The Friends of the Lee County Library organization has provided $39,770 for a professional planning firm’s evaluation and a Tupelo architectural firm’s outline of service areas within a new library, including expanded children’s and young-adult departments. Full plans have not been drawn.
The library’s annual use has increased dramatically in the past decade, and one of its major assets is effective use of technology to access information online. In 2011, 250,000-plus visits compares to 117,000 in 2002.
Other cities and counties have built or are planning new public libraries with the dual focus of sustaining an important public institution and strengthening business traffic.

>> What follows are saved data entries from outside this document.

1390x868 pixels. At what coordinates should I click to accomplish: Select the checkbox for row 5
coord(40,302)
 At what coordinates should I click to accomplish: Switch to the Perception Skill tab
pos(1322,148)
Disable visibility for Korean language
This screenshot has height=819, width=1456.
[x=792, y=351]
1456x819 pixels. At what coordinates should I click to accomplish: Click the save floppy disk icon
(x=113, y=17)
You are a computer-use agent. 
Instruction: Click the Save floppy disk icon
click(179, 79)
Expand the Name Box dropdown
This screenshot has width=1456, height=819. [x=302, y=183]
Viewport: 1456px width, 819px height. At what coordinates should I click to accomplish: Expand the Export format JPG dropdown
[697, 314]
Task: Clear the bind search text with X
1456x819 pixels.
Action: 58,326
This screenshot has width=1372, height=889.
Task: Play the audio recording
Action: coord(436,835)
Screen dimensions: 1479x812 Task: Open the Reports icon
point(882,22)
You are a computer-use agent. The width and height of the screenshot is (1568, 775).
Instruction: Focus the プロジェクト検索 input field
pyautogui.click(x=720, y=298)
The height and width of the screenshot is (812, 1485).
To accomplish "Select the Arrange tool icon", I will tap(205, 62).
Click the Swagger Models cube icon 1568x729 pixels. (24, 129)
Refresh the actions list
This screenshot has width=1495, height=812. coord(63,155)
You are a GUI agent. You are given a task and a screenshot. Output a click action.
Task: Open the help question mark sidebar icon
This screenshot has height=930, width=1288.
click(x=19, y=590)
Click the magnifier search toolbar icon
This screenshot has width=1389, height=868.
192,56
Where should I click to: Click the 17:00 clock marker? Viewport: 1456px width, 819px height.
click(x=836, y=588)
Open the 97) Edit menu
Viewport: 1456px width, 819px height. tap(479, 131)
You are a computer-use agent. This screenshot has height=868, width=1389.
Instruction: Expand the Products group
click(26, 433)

Civic and elected officials can make the valid connection between library use and bringing people to locations where that same group of users easily transition to become shoppers and consumers.
The win-win situation crated by stimulating intellectual and commercial assets is within the formula driving the Fairpark District’s successful redevelopment of downtown Tupelo.
Linking a new library to business enhancement is one of the facts driving a major new branch of the Roanoke County Library System in the city of Vinton, Va. The first commitment by the county’s governing board – more than $500,000 for planning the $10 million project – was made last week.
We believe a commitment by the Lee County Supervisors and the Tupelo City Council to fully, jointly examine the possibilities in a new library could lead to a commitment that would provide return on investment for decades – longer even than the 40 years of the existing, outgrown structure.
A new, sufficient, state-of-the-art Lee County Library could become a catalyst for more revitalization, a revenue plus for the city and county, and a quality-of-life enhancement for every resident and library user.
Obviously, finding the right funding source is a major challenge, but the city and county governments and private sector leadership should begin a serious and sustained look at the prospects.